Jason Xu, Junior Corporate Counsel, and Legal Operations at Veolia Australia and New Zealand, is all about embracing change to become a more agile legal practitioner. He talks about learning to be uncomfortable, skill sets for the modern lawyer, and lawyering better.
When faced with a lawyer who is averse to change, Xu has found it helpful to highlight the benefits that come with embracing change while also pointing out the disadvantages of remaining the same and operating from a place of stagnation. He says: “By explaining the logic behind the change and the benefits that'll arise for the legal practitioner themselves as well as the broader business, I've been able to not only convince but motivate and even excite the lawyer-est lawyer to embrace change and be more agile.”
Change in this circumstance is often to do with technology. “Businesses have become increasingly technologically agile and operate in the digital space,” says Xu. “The COVID-19 pandemic exacerbated technological adoption as companies were forced to learn how to work effectively digitally. What this means for lawyers, and particularly in-house legal teams, is that they need to play catch up. If the company is driven by digital solutions, its legal team needs to be able to both understand how the wider business operates and adopt legal technology that is as efficient.”

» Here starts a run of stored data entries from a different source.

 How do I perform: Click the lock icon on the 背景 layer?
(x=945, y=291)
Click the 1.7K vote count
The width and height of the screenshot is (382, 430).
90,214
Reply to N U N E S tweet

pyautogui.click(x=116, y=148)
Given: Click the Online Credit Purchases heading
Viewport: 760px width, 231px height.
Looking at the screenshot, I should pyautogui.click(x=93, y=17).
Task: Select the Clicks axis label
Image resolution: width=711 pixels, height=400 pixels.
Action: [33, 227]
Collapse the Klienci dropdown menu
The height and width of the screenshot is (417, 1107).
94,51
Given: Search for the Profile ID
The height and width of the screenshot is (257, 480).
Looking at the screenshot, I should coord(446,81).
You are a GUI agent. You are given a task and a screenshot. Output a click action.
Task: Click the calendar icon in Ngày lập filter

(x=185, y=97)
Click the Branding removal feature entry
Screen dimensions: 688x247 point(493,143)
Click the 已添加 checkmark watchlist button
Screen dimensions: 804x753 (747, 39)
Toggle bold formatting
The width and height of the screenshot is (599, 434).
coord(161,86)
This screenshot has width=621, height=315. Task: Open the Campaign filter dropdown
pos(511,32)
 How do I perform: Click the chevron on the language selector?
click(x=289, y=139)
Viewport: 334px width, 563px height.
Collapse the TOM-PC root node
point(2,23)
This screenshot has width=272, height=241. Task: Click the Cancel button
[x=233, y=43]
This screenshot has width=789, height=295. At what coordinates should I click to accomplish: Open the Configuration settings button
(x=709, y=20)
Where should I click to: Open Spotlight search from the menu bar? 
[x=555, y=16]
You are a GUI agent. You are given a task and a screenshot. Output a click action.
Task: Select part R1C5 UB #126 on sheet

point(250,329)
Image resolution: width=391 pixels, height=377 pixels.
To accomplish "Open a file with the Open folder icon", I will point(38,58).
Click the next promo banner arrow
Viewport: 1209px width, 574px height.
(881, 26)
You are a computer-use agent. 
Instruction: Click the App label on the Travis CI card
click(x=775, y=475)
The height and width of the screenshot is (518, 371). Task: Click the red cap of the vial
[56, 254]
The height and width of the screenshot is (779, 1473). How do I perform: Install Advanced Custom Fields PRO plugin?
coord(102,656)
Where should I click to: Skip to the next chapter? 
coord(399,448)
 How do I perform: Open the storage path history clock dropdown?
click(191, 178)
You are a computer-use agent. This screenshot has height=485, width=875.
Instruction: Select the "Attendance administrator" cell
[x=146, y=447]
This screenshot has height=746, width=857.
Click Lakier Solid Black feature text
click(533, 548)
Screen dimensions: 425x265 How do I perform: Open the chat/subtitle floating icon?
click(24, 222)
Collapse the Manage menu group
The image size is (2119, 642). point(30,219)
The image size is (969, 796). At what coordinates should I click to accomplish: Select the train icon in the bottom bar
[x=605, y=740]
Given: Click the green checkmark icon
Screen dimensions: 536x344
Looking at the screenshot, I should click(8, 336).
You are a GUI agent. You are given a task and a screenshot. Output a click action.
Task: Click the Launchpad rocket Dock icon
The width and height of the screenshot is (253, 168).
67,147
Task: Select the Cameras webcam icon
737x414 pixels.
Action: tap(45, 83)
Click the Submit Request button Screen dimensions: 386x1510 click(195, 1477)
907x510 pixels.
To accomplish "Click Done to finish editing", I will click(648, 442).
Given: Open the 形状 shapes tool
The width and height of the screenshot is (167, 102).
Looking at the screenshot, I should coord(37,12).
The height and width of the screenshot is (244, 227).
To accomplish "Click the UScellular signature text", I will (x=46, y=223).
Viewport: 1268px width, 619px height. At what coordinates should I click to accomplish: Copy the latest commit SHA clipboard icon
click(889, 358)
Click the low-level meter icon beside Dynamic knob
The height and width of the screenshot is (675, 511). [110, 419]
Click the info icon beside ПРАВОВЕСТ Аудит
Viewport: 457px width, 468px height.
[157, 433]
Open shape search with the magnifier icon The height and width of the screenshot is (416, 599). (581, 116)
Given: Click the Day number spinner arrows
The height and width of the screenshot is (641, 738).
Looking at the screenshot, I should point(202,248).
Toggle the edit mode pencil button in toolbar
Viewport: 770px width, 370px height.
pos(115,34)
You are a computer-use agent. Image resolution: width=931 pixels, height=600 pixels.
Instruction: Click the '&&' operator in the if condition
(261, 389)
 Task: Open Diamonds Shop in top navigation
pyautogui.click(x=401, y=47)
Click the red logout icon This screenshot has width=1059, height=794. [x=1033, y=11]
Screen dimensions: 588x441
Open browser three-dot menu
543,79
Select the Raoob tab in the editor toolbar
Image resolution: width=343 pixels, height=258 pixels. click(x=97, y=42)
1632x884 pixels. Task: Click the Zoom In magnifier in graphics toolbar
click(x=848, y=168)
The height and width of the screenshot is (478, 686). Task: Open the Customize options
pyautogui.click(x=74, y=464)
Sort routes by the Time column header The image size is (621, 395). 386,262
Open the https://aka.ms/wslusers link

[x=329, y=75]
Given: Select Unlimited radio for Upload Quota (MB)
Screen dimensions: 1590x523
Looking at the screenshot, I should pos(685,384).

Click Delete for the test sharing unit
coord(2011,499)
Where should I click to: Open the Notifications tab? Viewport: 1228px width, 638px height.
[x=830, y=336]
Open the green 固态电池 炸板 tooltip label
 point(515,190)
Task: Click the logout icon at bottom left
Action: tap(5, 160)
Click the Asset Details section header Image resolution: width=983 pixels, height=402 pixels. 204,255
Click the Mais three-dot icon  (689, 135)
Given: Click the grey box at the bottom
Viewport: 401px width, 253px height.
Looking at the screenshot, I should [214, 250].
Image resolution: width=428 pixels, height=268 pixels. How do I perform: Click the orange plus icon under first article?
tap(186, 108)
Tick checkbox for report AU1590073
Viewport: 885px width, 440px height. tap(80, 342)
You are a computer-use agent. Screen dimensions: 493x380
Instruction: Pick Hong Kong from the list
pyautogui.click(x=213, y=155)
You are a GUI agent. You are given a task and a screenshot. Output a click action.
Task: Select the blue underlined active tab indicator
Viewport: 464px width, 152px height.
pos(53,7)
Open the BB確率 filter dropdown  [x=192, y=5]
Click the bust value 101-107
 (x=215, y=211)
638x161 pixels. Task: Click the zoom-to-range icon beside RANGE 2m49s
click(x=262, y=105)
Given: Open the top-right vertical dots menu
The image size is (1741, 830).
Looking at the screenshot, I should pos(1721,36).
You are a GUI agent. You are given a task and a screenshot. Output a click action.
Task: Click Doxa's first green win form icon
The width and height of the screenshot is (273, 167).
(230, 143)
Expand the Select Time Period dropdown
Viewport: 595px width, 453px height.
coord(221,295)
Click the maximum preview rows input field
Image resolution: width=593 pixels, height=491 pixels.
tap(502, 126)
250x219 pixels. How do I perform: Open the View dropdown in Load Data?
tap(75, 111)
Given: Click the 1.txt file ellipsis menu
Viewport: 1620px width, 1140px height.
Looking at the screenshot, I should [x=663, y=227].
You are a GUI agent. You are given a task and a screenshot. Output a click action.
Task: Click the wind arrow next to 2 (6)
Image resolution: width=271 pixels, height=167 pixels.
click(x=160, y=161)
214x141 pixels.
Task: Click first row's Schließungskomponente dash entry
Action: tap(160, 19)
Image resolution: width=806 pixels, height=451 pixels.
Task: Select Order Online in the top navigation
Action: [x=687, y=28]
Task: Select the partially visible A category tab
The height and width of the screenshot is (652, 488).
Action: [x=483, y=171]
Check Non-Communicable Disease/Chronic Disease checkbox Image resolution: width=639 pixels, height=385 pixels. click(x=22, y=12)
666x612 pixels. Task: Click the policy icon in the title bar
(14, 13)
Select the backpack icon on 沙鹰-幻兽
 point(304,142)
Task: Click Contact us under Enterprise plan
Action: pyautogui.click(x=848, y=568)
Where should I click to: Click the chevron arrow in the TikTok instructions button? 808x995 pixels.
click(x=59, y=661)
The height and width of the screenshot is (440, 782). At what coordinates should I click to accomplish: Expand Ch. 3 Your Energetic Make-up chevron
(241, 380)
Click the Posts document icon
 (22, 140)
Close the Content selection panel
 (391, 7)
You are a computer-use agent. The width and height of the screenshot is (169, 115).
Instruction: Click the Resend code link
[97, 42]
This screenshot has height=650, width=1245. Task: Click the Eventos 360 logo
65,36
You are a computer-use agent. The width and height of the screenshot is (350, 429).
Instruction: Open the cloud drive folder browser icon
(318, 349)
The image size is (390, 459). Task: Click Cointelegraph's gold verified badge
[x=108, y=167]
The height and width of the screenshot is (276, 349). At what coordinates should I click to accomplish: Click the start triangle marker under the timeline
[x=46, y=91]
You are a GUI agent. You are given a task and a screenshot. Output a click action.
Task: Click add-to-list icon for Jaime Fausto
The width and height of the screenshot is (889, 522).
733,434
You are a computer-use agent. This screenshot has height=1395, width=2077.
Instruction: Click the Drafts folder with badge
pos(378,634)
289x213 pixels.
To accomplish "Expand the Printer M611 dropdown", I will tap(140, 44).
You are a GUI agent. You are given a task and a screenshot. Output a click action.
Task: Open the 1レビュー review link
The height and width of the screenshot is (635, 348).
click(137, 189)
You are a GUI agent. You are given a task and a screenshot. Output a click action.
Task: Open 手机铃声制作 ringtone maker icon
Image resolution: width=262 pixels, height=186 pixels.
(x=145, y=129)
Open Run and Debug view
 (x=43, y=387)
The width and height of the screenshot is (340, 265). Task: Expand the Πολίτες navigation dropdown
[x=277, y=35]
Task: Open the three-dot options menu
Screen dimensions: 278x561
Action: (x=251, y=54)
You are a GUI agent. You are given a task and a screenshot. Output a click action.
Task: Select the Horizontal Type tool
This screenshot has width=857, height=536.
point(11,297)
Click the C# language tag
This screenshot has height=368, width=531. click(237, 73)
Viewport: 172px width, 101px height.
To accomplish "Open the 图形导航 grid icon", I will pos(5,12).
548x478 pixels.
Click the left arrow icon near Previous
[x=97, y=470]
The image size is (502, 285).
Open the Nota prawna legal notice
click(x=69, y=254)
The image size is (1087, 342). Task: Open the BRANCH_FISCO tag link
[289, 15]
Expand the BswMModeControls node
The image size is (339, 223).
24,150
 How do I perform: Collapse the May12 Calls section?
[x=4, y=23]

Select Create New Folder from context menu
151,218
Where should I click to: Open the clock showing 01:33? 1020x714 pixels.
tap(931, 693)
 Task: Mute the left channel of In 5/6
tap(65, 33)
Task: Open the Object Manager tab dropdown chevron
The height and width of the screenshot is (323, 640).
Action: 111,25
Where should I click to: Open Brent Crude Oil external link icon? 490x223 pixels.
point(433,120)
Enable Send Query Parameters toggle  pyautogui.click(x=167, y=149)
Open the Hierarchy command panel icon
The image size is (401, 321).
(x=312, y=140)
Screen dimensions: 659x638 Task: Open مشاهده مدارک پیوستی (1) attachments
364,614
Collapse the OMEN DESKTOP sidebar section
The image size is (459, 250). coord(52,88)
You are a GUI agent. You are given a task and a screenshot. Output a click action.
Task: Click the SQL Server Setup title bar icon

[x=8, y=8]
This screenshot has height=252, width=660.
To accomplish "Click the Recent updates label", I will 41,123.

According to Xu, a good example is how Veolia's utilization of legal artificial intelligence to review low-value, mundane contracts in minutes, has created significant time savings and given the legal team more time to focus on high-value, more complicated legal matters.
The instant and most pronounced effect of technological change on the legal profession is an increase in efficiency. Defined as achieving maximum productivity with minimum wasted effort or expenses, efficiency in actuality will help the legal department to achieve maximum productivity with little wasted - not least - effort or costs, this is especially important in a world where in-house legal teams are being asked to do more with less.
Leveraging technology can be simple, and at little to no cost. Xu points out that basic changes to increase productivity can be as simple as building a legal request intake form on Slack or Airtable, using free tools like 'Grammarly' to help with checking for grammatical/typing errors in Microsoft Word and Google Docs, or harnessing LawVu to optimize the legal team's workflow and pipeline.
“Once the legal team or business is ready, you can look towards legally tailored solutions that meet the logistic pain points of the team, such as matter/contract management and digitization, or e-billing. Then perhaps go down the path of integrating legal AI such as contract review software that aids the actual legal work itself.”
Xu also says, “lawyers need to learn to be comfortable being uncomfortable.” In other words, it is easy to find comfort within the logic and the confines of the law, yet this does not always serve the best interests of the wider business or clients. “For the legal team to deliver value, they must adapt to digital ways of working and realize that relying on email as a workflow tool, printing file after file and refusing to harness automation, is doing their clients and organization a disservice. The hard truth is no one wants to pay for a manual task that could be automated and save valuable time..
“Becoming technologically proficient will not be easy for every lawyer, and it falls on organizations to provide training for their legal team. What can be done on an individual level, however, is changing one's perspective to one that is open to change.”
Xu’s passion for pushing oneself to be uncomfortable is the mindset that best serves change. “The reality is that operating in one's comfort zone is often operating in a state of stagnation. When the nature of your work is to serve a client or business, seeking out ways to provide better services is crucial.”
What it means to be a lawyer today is vastly different to what it was 30 years ago. As such, recognizing the need to embrace technology to be more efficient, accurate and best serve one's clients, is paramount.